Priority: 4 (not blocking v0.8.0, but required before production use)

Labels: enhancement, tech-debt

Service(s) Affected: processor (Janitor)


1. Description

When the Janitor deletes old recordings from data/processed/ (based on retention thresholds), the corresponding audio clips extracted by analysis workers (BirdNET, BatDetect) remain orphaned on disk in their respective workspace directories (birdnet/clips/, batdetect/clips/).

These orphaned clips will accumulate indefinitely and waste NVMe storage.

2. Context & Root Cause Analysis

  • Component: Janitor (in services/processor/src/silvasonic/processor/janitor.py)
  • Mechanism: The Janitor currently deletes recordings based on local_deleted flag and age thresholds.
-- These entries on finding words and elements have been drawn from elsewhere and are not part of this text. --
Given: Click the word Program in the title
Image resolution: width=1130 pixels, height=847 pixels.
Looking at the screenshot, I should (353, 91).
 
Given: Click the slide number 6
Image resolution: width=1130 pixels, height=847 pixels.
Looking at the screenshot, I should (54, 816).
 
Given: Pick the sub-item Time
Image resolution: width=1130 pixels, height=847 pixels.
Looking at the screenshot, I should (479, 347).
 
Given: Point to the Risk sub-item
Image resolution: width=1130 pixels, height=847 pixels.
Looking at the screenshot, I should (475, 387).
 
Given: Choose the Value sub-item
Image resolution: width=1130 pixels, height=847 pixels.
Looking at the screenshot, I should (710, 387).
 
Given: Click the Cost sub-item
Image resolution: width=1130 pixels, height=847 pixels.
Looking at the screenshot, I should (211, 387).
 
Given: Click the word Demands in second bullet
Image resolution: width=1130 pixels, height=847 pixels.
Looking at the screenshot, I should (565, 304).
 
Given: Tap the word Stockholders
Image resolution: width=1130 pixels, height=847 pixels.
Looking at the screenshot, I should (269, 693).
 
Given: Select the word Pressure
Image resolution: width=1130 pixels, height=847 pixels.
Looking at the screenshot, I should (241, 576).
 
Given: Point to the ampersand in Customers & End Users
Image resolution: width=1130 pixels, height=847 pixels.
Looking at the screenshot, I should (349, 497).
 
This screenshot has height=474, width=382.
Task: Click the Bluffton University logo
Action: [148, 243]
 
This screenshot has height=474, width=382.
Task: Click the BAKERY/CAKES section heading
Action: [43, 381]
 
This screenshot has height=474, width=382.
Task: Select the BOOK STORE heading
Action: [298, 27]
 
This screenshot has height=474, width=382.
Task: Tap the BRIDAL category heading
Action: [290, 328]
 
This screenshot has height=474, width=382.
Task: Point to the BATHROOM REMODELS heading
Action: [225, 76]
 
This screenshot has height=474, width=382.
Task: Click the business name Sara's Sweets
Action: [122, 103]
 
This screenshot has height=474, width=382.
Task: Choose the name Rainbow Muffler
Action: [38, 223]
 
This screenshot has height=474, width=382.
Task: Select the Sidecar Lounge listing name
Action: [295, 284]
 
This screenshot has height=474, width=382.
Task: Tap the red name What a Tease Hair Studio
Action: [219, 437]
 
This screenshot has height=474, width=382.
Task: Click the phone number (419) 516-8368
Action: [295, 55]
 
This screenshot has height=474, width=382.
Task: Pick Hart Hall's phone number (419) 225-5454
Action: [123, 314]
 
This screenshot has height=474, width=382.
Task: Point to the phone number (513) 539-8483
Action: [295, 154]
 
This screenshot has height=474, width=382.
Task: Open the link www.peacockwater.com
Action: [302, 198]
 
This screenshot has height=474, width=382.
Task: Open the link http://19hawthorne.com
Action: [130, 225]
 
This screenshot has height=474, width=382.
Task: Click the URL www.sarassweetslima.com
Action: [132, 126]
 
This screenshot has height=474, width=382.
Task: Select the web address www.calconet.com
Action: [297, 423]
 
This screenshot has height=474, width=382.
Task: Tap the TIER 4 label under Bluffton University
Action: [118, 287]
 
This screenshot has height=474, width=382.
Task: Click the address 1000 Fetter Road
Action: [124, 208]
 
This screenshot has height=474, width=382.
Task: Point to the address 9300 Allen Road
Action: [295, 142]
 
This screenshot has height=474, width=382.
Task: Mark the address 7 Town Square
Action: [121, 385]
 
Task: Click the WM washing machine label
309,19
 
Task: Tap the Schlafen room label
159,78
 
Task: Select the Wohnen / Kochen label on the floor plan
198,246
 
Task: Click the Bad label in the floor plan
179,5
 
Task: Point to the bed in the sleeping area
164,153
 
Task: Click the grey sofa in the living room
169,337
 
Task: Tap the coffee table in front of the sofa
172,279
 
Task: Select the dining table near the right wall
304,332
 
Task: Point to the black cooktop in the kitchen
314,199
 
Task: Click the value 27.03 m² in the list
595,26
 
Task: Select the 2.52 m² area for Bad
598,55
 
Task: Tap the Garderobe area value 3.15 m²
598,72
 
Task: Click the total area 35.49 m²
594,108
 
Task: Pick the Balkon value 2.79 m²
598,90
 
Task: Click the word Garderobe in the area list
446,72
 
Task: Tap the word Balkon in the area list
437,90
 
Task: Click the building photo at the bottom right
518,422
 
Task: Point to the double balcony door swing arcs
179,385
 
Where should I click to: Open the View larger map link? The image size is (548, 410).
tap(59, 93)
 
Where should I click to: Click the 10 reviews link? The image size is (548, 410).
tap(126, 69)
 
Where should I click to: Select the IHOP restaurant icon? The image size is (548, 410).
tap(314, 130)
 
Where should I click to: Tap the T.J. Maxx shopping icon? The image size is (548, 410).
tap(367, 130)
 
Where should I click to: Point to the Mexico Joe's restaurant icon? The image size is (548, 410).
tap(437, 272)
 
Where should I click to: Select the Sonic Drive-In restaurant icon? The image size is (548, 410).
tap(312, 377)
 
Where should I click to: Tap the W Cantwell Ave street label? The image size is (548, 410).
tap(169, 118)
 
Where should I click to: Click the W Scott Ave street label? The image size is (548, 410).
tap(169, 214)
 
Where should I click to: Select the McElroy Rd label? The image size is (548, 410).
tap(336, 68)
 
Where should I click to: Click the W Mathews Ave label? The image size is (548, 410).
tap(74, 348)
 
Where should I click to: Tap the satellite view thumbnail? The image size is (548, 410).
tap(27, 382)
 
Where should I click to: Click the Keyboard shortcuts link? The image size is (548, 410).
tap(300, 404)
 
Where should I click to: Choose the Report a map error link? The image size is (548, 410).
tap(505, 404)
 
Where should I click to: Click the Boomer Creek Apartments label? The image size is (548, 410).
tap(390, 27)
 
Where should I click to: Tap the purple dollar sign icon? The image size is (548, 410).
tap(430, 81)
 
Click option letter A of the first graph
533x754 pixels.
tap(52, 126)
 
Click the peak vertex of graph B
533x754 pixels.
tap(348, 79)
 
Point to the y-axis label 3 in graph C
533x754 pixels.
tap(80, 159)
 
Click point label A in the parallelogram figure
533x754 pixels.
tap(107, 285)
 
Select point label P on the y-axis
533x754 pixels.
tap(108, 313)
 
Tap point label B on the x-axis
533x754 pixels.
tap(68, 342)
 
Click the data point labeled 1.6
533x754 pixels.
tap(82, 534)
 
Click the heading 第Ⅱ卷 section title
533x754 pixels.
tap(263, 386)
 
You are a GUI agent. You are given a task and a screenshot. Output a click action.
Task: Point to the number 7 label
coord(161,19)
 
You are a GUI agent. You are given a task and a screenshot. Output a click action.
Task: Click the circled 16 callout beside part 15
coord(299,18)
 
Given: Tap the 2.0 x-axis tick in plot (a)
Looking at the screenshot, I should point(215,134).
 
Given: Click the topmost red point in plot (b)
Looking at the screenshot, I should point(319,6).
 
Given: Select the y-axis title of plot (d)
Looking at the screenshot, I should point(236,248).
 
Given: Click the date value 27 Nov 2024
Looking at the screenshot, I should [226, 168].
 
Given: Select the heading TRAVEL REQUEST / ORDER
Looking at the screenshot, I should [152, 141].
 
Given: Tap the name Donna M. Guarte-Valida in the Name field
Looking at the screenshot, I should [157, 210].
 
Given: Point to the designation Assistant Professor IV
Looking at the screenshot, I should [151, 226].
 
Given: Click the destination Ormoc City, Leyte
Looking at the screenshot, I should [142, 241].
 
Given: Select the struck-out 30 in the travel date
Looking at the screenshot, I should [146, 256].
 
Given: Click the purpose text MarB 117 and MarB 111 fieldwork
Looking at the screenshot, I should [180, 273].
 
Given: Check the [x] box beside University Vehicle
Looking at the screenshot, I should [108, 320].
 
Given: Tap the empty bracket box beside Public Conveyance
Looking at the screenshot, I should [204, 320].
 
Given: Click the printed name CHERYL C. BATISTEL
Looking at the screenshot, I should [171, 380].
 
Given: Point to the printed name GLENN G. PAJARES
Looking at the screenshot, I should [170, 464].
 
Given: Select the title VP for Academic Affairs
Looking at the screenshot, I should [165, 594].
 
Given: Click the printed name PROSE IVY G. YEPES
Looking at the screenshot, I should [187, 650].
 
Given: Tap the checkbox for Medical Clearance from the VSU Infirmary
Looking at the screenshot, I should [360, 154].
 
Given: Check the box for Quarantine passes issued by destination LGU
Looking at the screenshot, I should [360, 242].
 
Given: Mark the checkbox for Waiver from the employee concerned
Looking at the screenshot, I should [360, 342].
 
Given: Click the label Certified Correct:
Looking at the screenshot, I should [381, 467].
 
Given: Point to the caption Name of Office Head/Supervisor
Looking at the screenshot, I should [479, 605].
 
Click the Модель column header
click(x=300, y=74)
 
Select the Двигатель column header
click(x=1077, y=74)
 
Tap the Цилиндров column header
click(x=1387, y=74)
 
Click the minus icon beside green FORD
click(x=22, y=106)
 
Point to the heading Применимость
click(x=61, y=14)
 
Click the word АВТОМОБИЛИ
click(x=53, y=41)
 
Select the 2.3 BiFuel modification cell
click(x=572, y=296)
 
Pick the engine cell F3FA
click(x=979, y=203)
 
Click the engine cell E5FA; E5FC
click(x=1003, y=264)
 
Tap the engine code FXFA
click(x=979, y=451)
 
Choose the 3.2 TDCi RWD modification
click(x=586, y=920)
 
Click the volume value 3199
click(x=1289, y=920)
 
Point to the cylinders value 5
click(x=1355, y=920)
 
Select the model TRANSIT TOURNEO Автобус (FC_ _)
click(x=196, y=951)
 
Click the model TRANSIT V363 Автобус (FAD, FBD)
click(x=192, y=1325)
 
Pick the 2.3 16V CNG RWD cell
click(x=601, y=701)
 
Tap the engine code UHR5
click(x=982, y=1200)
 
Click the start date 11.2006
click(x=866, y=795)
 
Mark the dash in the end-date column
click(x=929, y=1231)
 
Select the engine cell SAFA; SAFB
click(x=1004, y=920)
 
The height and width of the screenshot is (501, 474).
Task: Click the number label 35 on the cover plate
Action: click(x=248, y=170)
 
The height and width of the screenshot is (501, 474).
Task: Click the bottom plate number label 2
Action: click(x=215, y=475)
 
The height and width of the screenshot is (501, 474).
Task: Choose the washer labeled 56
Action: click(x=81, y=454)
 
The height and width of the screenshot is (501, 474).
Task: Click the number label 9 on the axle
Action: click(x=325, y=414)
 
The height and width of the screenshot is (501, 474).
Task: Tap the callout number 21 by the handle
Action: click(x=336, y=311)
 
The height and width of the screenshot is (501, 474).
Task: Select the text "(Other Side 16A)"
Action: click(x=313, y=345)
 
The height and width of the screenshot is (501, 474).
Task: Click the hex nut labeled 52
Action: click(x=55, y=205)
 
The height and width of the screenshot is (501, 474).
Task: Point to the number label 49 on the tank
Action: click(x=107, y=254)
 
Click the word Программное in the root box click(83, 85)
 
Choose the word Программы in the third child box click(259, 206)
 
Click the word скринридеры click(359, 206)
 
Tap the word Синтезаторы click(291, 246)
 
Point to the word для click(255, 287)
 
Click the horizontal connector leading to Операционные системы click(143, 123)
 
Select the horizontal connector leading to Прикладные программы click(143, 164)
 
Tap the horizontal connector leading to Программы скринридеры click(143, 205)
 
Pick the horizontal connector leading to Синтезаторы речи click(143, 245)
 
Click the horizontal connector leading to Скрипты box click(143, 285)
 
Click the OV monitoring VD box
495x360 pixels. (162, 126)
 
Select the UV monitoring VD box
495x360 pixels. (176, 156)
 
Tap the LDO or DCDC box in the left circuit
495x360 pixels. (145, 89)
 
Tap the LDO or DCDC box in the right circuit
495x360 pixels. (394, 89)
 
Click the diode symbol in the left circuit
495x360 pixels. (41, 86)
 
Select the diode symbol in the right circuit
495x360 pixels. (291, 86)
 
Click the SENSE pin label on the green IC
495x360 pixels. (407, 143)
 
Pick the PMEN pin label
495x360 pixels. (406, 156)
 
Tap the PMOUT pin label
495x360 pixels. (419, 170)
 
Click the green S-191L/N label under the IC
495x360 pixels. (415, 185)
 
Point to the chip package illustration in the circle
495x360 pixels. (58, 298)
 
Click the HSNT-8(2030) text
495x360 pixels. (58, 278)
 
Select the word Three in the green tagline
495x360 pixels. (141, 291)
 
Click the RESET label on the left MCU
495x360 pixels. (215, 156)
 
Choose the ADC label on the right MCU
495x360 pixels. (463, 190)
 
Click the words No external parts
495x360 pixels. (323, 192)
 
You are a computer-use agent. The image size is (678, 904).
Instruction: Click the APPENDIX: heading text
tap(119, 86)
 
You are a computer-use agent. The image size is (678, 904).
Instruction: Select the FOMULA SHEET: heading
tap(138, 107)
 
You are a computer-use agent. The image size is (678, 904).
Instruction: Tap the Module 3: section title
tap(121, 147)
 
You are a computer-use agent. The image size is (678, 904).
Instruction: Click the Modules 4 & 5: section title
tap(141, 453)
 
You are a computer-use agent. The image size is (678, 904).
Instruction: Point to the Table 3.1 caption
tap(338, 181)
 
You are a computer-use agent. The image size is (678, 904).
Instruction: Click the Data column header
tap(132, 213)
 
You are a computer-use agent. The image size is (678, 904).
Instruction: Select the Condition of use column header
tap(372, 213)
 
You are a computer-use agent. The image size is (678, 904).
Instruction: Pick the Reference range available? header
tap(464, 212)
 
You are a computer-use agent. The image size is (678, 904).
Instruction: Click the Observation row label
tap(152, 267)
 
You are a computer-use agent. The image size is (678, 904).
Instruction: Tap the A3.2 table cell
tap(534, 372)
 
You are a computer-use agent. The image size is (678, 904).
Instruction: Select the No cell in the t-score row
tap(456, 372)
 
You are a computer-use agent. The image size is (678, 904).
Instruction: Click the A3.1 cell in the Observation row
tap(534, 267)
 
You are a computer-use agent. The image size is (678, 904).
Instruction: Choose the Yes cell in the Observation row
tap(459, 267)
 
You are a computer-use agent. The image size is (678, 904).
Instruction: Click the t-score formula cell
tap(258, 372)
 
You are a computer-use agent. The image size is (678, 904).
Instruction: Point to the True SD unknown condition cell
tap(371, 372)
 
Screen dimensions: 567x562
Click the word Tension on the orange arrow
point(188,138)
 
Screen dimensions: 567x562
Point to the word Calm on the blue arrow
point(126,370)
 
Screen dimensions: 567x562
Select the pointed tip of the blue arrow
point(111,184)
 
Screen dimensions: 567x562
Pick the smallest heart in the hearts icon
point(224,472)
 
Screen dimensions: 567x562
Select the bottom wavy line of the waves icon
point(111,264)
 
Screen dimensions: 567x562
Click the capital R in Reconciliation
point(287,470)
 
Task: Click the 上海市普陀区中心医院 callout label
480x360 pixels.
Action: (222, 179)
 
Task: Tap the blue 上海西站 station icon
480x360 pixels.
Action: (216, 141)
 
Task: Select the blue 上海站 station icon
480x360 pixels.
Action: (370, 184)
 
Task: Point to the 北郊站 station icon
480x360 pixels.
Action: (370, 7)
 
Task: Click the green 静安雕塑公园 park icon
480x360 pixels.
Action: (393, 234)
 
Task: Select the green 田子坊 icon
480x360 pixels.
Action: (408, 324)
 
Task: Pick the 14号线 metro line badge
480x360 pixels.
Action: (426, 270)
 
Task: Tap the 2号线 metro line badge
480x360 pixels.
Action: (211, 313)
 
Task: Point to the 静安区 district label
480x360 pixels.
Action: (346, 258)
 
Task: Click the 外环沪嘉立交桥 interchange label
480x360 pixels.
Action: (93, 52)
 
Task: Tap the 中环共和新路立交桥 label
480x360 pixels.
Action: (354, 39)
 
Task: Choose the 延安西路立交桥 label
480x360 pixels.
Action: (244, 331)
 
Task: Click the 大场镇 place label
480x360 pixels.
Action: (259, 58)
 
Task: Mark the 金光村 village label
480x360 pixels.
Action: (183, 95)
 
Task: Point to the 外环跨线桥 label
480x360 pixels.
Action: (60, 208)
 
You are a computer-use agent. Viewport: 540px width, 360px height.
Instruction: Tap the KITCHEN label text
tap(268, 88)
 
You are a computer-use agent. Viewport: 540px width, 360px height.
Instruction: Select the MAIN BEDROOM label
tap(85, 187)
It has no awareness of the detections.clip_path column or the analysis worker workspace directories.

The clip_path column was introduced in v0.8.0 (BirdNET milestone) to store relative paths to detection audio clips. The clips are stored in per-worker workspace directories (e.g., birdnet/clips/42_9000_12000_Turdus_merula.wav).

3. Impact / Consequences

  • Data Capture Integrity: No impact — this is a storage issue only.
  • System Stability: No immediate risk. Long-term NVMe fill-up could trigger the Janitor's own warning thresholds.
  • Hardware Wear: Minimal — clips are small (~50–200 KB each), but accumulation over months is significant.

4. Steps to Reproduce

  1. Run BirdNET analysis on a set of recordings (v0.8.0+).
  2. Wait for the Janitor to delete old recordings past the retention threshold.
  3. Observe that birdnet/clips/ still contains WAV files for deleted recordings.

5. Expected Behavior

When the Janitor marks a recording as local_deleted=true and removes its audio files, it should also: 1. Query detections.clip_path for all detections referencing the deleted recording_id. 2. Delete the corresponding clip files from the analysis worker workspaces. 3. Set detections.clip_path = NULL for the affected rows (or leave as-is if the path is just a reference).

6. Proposed Solution

Extend the Janitor's deletion logic:

  1. Before deleting a recording's audio files, query all related detections:
    SELECT clip_path FROM detections WHERE recording_id = :id AND clip_path IS NOT NULL
    
  2. Delete each clip file from the corresponding workspace directory.
  3. Optionally null out the clip_path column to reflect the deletion.

The Janitor already has read-write access to the workspace. It would need an additional :z mount for birdnet/ and batdetect/ (or a shared parent mount).

Alternative: A separate cleanup cron job that finds clips with no matching recording_id (orphan detection). Simpler but less immediate.